TEXTO PARA LEITURA:
Quarta-feira de Cinzas. Após a missa, uma senhora se aproxima e pergunta: “padre, posso falar com o senhor?”. Essa pergunta, em geral, está associada a um pedido de confissão. Por isso, logo respondi: “sim, aguarde um pouco que já podemos falar”. Na sacristia ela então me disse: “não, padre, não é confissão, é só uma conversa rápida”. E logo em seguida me disse: “eu queria dar um testemunho”. Eu disse: “pode falar”. E ela disse: “sou enfermeira, trabalho na UTI de pessoas transplantadas. Uma jovem, de 26 anos, precisava de um transplante de coração. Infelizmente para a pessoa que morreu, mas para esta senhora, que estava na fila de espera de um órgão, foi uma graça. Ela recebeu um coração novo e, graças a Deus, a cirurgia do transplante foi um sucesso. Estou jejuando por ela, para que possa se restabelecer completamente e seguir a vida”.

Um testemunho “anônimo” de uma pessoa provavelmente “anônima” para a grande mídia, para os “grandes” do mundo e para muita gente a quem valorizamos nos ambientes eclesiais, mas que naquele momento me provocou uma espécie de “arrepio reverencial”, pois encontrava-me diante de uma expressão autêntica do que o Papa Francisco, na Gaudete et exsultate, exortação sobre o chamado à santidade no mundo atual, chama de “santos ao pé da porta”, ou seja, santos anônimos, mas que, com sua vida e testemunho escondido, fazem a diferença, vão derramando o “óleo que cura” sobre as feridas de tantos homens e mulheres. E o mais significativo era que, além de, por profissão, ter que cuidar dos enfermos em situações tão drásticas, aquela senhora associou o ato de “jejuar”, com o qual se começa o tempo da quaresma, à oração que fazia por aquela paciente, ou seja, não bastava o que já fazia profissionalmente, que é o lugar por excelência da vivência da santidade da maioria das pessoas, mas acrescentava a confiança de que “tudo é graça”, como dizia a santa da “via curta”: Terezinha do Menino Jesus. E o testemunho que queria dar não demandava microfone ou holofote, mas simplesmente uma quase “confissão” na bondade e providência do Deus que cura.

MATERIAL ARMAZENADO:
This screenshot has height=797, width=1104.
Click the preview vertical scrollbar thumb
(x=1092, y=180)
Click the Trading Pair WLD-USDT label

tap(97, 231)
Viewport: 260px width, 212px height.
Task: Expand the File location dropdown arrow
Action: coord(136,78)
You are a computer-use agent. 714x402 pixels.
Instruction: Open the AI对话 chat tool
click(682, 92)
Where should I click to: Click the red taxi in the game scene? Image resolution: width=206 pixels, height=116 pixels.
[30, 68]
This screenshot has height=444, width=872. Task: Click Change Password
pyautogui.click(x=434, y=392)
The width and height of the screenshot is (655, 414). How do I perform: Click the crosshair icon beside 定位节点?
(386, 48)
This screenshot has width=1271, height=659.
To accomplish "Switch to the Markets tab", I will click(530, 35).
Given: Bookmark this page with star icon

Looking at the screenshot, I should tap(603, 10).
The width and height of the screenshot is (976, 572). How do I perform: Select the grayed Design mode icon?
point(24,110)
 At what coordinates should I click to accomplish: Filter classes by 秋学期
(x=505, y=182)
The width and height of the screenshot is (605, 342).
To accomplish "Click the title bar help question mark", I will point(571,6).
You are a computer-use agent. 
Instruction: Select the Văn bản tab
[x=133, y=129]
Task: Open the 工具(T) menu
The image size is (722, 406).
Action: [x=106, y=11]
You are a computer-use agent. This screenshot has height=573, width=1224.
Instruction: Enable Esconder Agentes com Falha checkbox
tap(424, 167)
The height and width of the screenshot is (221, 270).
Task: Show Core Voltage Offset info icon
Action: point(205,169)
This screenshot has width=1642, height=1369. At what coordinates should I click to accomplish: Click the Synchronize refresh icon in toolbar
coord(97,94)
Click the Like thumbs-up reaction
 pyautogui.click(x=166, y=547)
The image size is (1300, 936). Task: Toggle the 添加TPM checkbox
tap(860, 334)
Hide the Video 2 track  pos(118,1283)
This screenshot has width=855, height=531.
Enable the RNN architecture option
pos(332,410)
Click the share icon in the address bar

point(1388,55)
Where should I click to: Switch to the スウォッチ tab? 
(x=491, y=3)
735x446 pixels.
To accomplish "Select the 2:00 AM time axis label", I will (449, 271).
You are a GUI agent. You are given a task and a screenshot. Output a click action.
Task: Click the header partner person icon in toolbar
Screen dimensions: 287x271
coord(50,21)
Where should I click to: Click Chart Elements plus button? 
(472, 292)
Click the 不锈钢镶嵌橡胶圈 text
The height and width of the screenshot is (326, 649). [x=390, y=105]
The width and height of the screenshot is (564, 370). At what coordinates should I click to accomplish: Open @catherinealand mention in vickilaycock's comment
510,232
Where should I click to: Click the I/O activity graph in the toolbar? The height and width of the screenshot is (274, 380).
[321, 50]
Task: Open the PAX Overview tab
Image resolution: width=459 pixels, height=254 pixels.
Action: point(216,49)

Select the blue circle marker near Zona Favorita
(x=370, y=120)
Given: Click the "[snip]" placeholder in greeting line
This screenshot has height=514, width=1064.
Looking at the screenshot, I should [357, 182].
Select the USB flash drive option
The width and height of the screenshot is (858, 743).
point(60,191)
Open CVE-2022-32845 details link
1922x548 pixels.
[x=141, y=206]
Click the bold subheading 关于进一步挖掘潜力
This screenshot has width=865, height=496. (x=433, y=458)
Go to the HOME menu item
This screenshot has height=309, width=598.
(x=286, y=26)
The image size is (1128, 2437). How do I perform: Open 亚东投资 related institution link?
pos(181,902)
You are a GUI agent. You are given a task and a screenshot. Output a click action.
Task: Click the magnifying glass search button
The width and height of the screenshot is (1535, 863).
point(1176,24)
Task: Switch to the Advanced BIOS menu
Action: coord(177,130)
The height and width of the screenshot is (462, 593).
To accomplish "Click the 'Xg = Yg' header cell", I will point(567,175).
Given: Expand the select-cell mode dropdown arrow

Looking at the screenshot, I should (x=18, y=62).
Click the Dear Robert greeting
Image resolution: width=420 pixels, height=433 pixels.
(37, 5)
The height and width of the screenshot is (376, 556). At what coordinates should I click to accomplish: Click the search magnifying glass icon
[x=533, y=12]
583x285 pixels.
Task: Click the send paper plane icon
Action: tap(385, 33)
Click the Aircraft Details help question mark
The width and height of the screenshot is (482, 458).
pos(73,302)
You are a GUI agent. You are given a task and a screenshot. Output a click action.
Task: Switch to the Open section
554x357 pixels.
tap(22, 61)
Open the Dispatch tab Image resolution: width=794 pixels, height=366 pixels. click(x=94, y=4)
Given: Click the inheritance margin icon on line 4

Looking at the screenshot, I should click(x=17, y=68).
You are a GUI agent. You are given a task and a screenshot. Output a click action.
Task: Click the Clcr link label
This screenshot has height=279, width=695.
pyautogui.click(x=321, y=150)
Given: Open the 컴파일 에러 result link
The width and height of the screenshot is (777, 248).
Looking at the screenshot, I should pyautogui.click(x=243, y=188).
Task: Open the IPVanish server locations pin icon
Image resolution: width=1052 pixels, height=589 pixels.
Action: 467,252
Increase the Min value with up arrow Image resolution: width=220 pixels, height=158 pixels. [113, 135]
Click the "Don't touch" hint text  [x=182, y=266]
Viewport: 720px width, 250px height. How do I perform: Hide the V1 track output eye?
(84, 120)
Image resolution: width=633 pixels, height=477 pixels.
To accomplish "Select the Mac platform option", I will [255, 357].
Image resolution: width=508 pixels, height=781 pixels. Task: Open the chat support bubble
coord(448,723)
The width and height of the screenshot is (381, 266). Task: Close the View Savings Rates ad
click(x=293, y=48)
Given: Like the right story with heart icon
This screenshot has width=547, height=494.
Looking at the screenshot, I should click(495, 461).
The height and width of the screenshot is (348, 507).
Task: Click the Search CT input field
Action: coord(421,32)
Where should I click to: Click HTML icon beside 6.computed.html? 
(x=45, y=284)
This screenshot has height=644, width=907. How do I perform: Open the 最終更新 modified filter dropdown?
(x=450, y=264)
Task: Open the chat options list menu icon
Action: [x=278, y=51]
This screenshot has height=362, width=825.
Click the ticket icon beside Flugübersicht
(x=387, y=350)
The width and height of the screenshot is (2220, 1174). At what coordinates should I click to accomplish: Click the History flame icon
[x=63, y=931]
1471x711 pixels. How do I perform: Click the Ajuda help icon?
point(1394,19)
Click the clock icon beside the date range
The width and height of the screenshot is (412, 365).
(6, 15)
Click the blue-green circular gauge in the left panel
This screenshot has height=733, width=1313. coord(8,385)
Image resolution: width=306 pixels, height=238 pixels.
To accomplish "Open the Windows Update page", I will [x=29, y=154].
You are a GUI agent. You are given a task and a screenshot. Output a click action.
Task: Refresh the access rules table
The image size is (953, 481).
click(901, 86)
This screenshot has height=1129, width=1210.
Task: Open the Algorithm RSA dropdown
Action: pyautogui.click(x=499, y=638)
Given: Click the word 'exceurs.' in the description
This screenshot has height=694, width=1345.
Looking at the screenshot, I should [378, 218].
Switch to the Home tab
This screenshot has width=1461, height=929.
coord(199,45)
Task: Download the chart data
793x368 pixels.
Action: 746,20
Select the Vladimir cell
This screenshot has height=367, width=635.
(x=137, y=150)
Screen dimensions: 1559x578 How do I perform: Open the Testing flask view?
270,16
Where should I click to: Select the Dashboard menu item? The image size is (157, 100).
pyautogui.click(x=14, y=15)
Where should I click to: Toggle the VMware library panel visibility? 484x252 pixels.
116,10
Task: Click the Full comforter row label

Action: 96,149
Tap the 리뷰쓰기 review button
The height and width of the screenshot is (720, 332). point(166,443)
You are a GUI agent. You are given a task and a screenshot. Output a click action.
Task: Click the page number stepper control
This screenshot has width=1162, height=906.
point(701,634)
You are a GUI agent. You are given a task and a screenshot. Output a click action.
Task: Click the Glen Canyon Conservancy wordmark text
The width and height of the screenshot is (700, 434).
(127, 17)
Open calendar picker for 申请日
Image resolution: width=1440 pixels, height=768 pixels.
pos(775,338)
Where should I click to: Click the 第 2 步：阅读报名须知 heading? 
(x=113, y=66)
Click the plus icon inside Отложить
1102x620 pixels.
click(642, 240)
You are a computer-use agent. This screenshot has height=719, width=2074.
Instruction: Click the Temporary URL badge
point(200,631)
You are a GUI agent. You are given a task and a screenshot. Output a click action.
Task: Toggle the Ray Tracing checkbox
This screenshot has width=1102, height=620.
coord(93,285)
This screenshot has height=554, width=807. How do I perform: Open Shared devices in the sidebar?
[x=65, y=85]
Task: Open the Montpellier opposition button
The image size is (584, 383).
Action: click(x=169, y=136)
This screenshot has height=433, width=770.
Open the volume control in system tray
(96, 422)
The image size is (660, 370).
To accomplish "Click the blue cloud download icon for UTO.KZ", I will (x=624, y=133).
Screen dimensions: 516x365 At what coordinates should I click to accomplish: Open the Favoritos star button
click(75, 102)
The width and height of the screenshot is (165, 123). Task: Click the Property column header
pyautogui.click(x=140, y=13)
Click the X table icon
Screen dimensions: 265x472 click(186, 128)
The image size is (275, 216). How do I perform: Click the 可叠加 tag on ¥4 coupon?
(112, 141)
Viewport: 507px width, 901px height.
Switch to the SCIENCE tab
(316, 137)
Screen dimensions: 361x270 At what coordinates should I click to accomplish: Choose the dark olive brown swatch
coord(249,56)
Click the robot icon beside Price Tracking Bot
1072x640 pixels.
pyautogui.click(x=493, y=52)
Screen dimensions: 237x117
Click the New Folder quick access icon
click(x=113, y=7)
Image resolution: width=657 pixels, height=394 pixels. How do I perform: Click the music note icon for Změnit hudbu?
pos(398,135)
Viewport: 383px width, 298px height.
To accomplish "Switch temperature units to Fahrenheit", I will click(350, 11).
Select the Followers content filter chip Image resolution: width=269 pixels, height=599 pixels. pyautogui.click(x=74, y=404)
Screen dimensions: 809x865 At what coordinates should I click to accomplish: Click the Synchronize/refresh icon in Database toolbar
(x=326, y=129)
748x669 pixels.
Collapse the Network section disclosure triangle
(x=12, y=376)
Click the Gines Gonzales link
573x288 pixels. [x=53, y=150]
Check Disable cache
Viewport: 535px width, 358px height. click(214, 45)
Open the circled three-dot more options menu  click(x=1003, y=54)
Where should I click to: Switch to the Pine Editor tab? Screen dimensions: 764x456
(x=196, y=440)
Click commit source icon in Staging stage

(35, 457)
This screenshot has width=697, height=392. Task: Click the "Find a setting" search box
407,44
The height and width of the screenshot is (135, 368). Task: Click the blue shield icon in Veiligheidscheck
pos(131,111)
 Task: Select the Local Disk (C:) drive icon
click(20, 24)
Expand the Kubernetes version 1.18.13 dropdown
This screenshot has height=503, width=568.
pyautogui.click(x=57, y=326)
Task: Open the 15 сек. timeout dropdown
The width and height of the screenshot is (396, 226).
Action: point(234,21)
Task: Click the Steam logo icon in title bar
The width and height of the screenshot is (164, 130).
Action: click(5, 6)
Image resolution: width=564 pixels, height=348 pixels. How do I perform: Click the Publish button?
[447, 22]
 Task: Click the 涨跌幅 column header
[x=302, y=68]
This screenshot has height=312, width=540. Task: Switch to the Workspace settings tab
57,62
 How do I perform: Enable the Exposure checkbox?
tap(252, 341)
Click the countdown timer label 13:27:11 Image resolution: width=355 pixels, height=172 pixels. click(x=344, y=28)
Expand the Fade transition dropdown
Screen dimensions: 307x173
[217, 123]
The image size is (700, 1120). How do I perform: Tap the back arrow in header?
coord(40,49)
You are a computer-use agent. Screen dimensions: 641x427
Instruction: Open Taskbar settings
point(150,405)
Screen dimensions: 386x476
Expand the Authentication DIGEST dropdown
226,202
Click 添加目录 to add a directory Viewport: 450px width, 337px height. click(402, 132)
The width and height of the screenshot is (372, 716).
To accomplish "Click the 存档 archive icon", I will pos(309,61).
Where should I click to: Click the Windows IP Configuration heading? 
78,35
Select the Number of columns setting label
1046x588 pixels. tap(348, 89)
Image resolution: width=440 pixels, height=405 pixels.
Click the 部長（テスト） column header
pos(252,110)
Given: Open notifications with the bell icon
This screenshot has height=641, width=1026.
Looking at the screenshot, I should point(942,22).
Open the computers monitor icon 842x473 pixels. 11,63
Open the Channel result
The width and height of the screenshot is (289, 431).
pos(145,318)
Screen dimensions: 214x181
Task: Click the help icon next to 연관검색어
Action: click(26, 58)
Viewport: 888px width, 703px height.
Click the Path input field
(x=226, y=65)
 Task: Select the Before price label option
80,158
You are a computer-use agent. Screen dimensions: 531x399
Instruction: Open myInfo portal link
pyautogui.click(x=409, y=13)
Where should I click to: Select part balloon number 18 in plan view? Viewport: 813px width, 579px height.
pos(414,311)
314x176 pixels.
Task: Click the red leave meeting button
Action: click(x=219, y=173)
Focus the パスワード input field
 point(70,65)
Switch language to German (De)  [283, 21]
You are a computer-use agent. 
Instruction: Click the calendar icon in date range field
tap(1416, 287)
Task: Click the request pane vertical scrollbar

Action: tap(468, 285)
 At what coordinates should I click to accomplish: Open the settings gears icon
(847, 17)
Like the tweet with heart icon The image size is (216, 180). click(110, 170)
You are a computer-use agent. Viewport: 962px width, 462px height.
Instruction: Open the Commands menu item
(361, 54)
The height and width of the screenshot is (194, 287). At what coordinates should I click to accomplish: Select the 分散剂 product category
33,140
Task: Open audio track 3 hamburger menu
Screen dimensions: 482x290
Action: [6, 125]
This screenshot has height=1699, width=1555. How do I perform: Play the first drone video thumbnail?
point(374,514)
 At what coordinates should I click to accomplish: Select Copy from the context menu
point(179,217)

TAREFA PROPOSTA: Traduza para o inglês esta frase do texto sobre o testemunho da enfermeira: “Essa pergunta, em geral, está associada a um pedido de confissão.”

RESPOSTA DA TAREFA: This question is generally associated with a request for confession.